- Provided entries:
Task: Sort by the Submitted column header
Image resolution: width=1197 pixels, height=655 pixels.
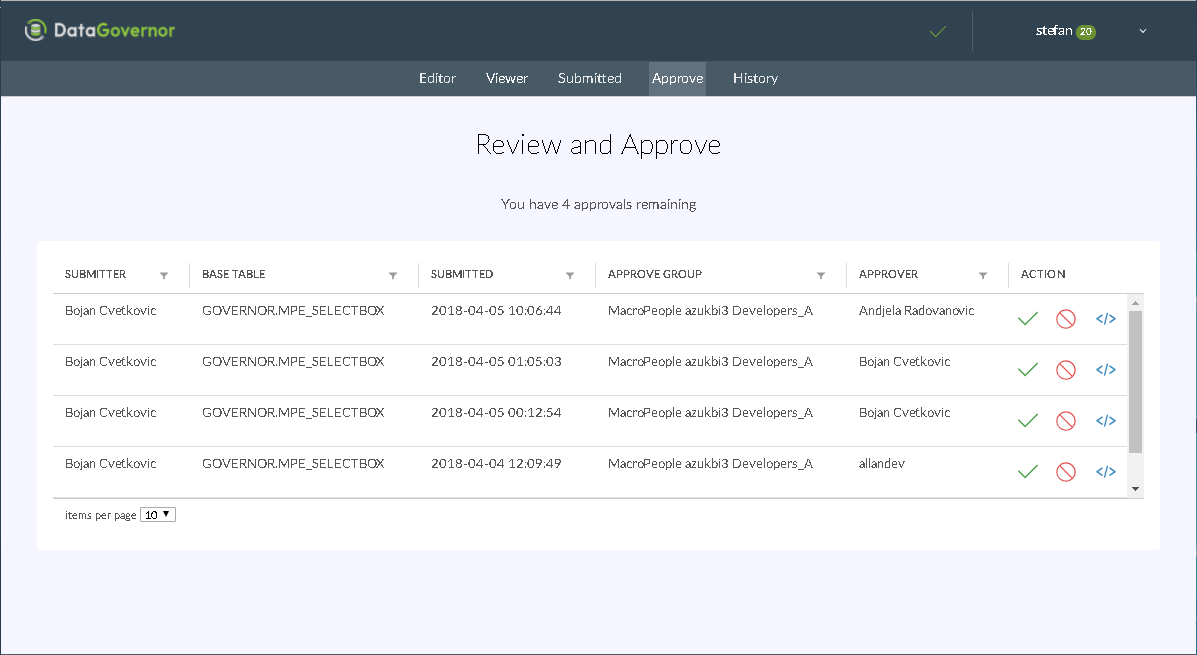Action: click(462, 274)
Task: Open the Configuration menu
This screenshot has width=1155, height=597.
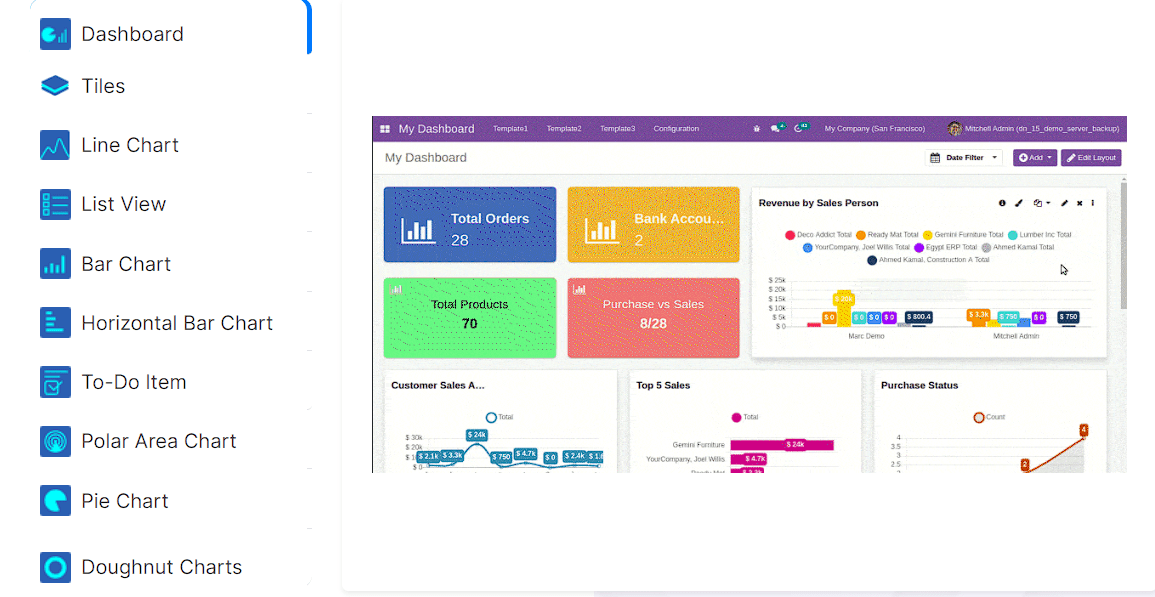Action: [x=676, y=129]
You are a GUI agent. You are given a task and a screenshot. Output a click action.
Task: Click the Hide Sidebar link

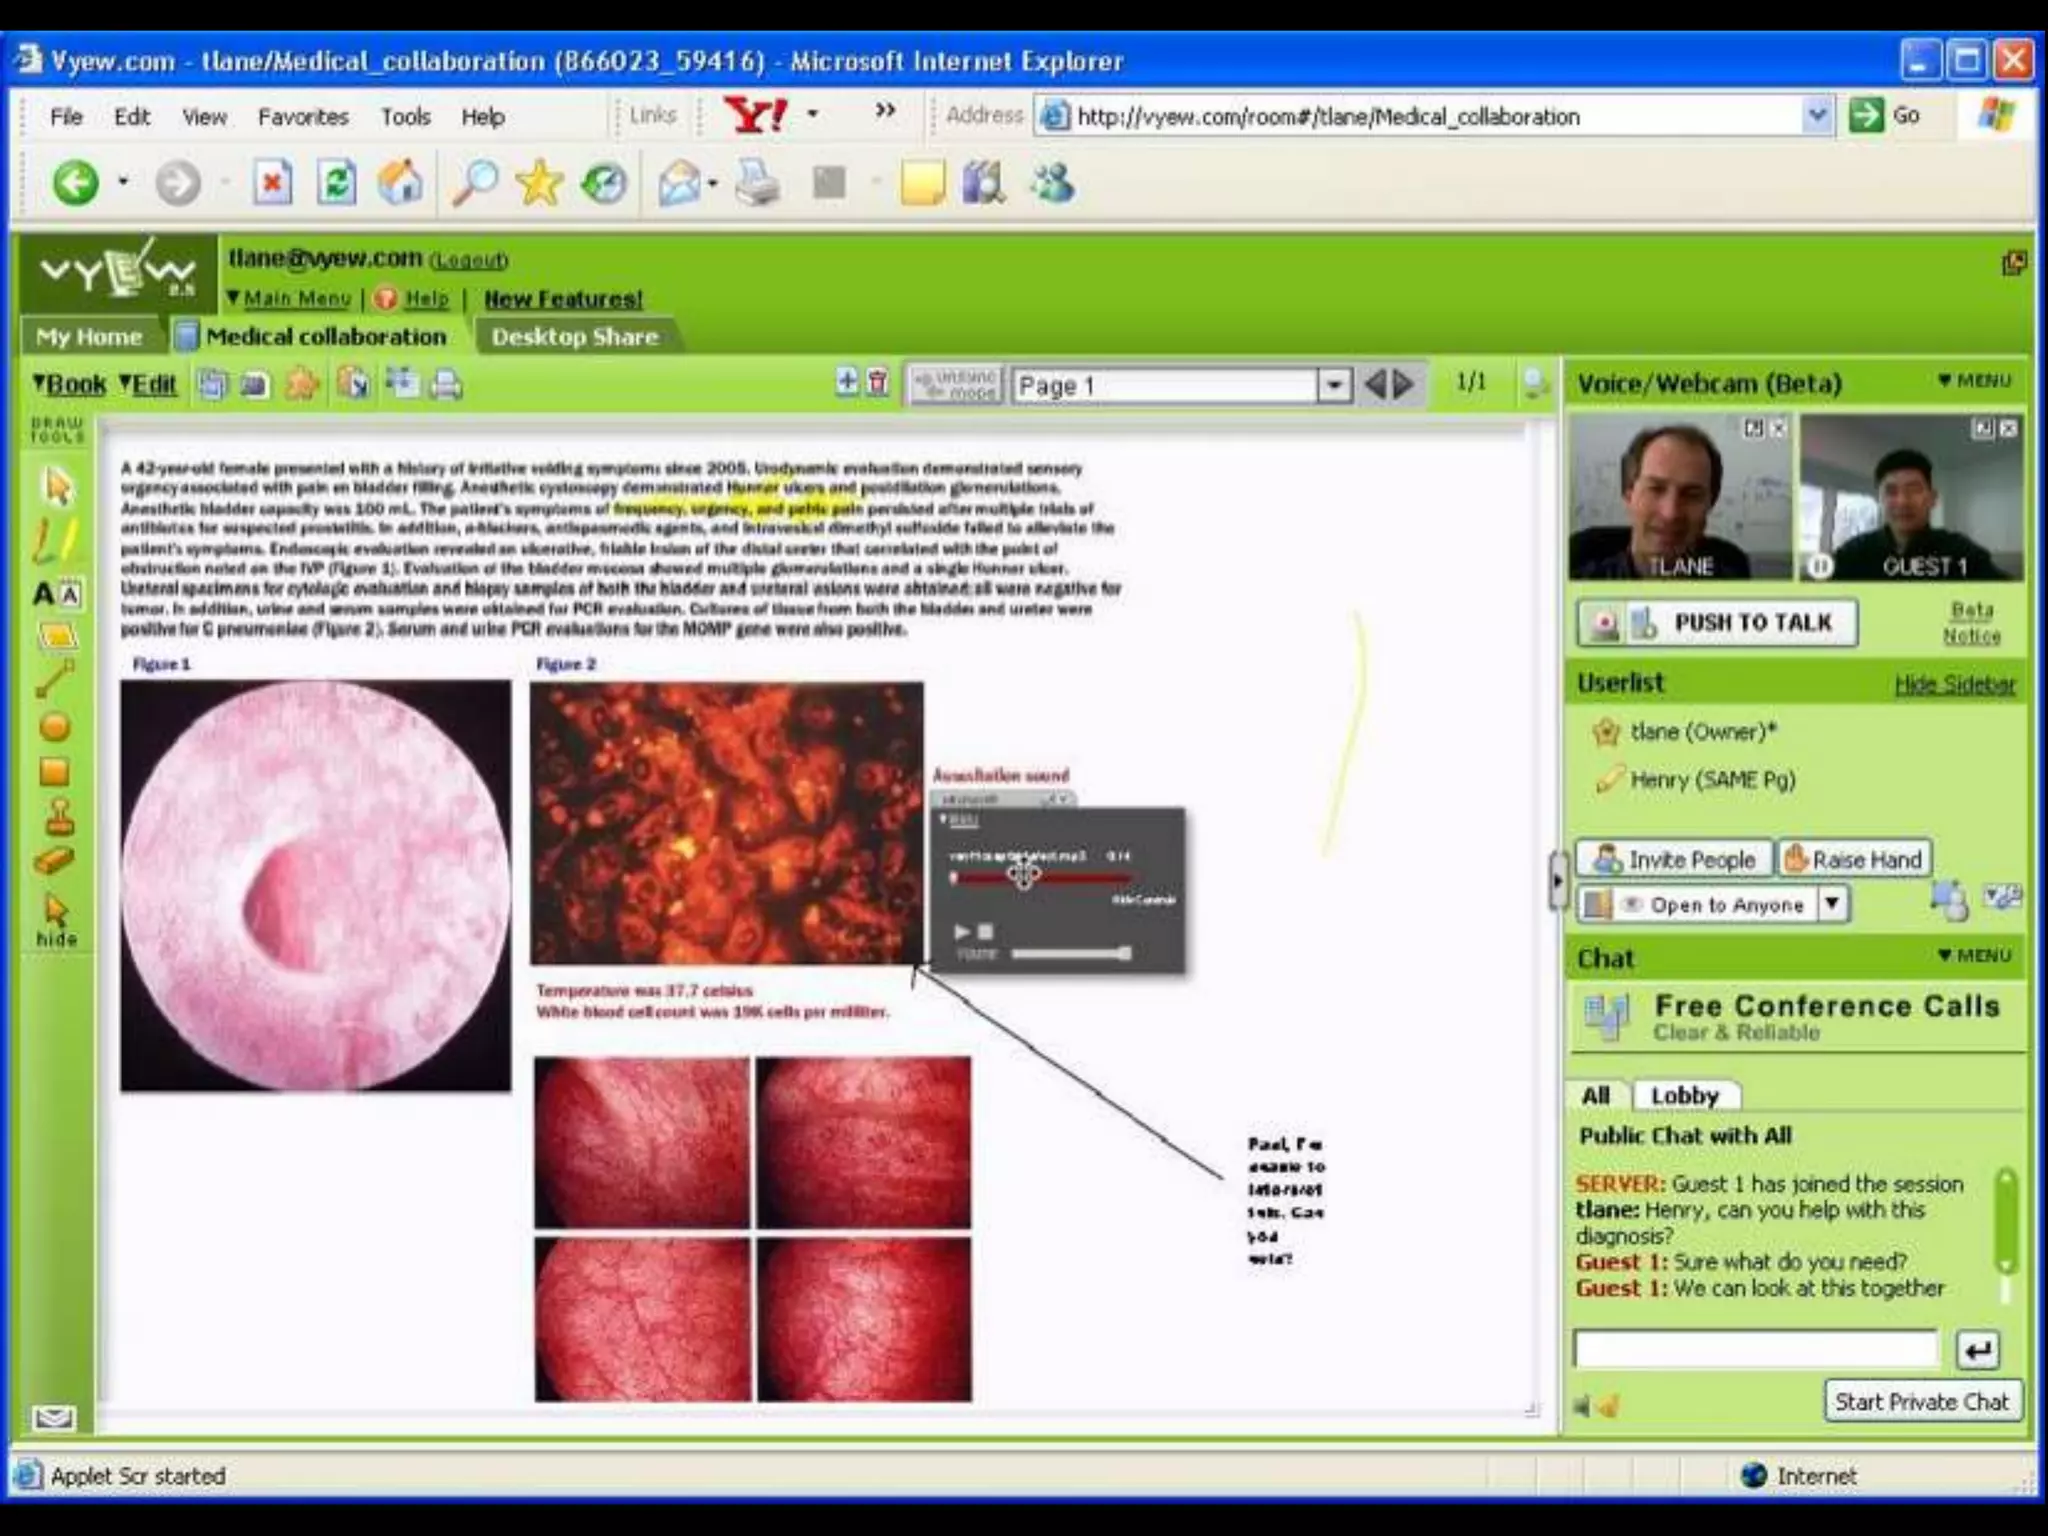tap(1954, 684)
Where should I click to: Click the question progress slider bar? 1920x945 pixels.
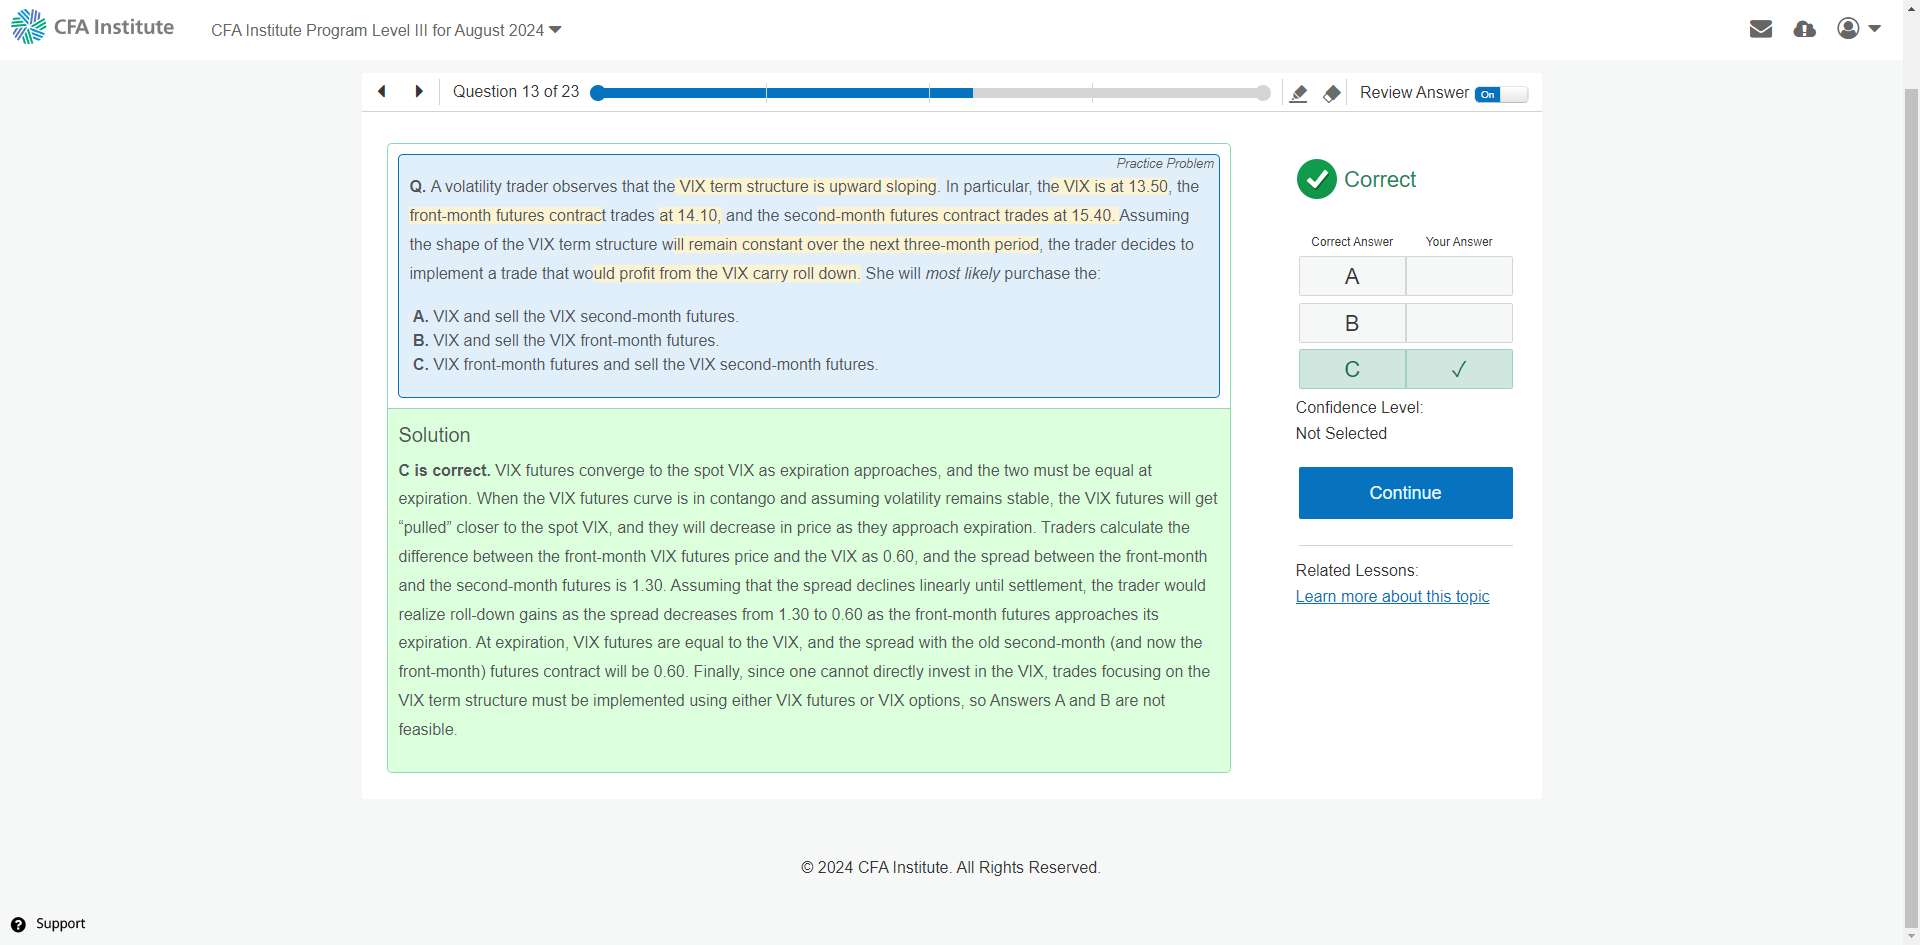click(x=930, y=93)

- Problem description: Reproduce the rows verbatim, from the line containing "You are a GUI" through the end of the rows, both ends included. Omit the pictures.

- Solution for this problem:
You are a GUI agent. You are given a task and a screenshot. Output a click action.
Task: Click the Hide Sidebar link

tap(1954, 684)
Where should I click to: Click the question progress slider bar? 1920x945 pixels.
click(x=930, y=93)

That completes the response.